题目要求:
[1] 根据文档,Neo4j 的 Bolt 连接方式使用什么地址?
[2] 文档选用 Neo4j_3.5.14 版本,请根据文档说明其原因。

文档:
((

Neo4j数据库与图数据挖掘算法结合
一. 环境准备
-
neo4j python包:
pip3 install neo4j
和pip3 install py2neo
(这里的py2neo 是python对Neo4j的驱动库,同时这里必须是py2neo版本必须是最新版4,不然会报连接数据库的错误,老版本不兼容的问题) -
Java8:这里由于neo4j 数据库是依赖于java8的。
-
Neo4j_3.5.14:这里由于neo4j 在中国地区下载慢,并且neo4j3.X版本才支持java8,到4.0版本就是需要java11了。
-
Neo4j_Desktop:neo4j的桌面端(可以远程数据库和连接本地数据库,同时包含很多额外的扩展)
二. 连接本地图数据库
py2neo V4 官方文档:https://py2neo.org/v4/index.html
Neo4j 一共有3种连接方式:
- Bolt:bolt://localhost:11005
- HTTP:http://localhost:11006
- HTTPS:https://localhost:11007
这里可以通过Neo4j Desktop来查看新建的图数据库(同时设置密码)
2.1 Neo4j数据库语法Cypher
- 创建
create (:Movie {title:"ABC",released:2016}) return p;
- 查询
match (p: Person) return p; 查询Person类型的所有数据
match (p: Person {name:"sun"}) return p; 查询名字等于sun的人
match( p1: Person {name:"sun"} )-[rel:friend]->(p2) return p2.name , p2.age 查询sun的朋友的名字和年龄
match (old) ... create (new) create (old)-[rel:dr]->(new) return new 对已经存在的节点和新建的节点建立关系
- 更新
MERGE (m:Movie { title:"Cloud Atlas" }) ON CREATE SET m.released = 2012 RETURN m
- 筛选过滤
match (p1: Person)-[r:friend]->(p2: Person) where p1.name=~"K.+" or p2.age=24 or "neo" in r.rels return p1,r,p2
- 聚合函数(支持count,sum,avg,min,max)

))

所给材料:
((

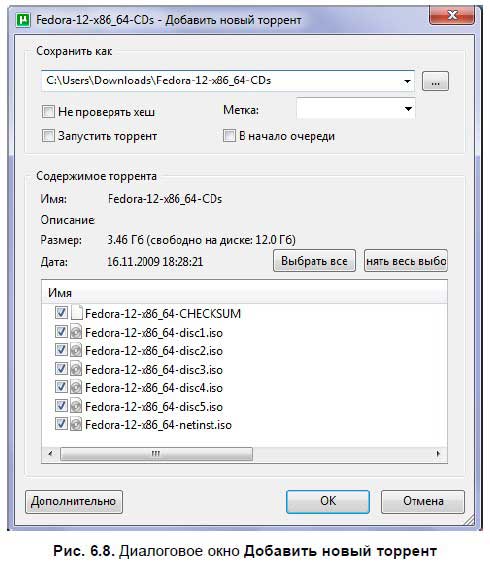This screenshot has height=564, width=490.
Task: Click the disc5.iso disc image icon
Action: point(76,406)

))

各题解答:
[1] bolt://localhost:11005

[2] Neo4j 在中国地区下载慢,而且 Neo4j 3.X 版本才支持 Java 8,到 4.0 版本就需要 Java 11 了。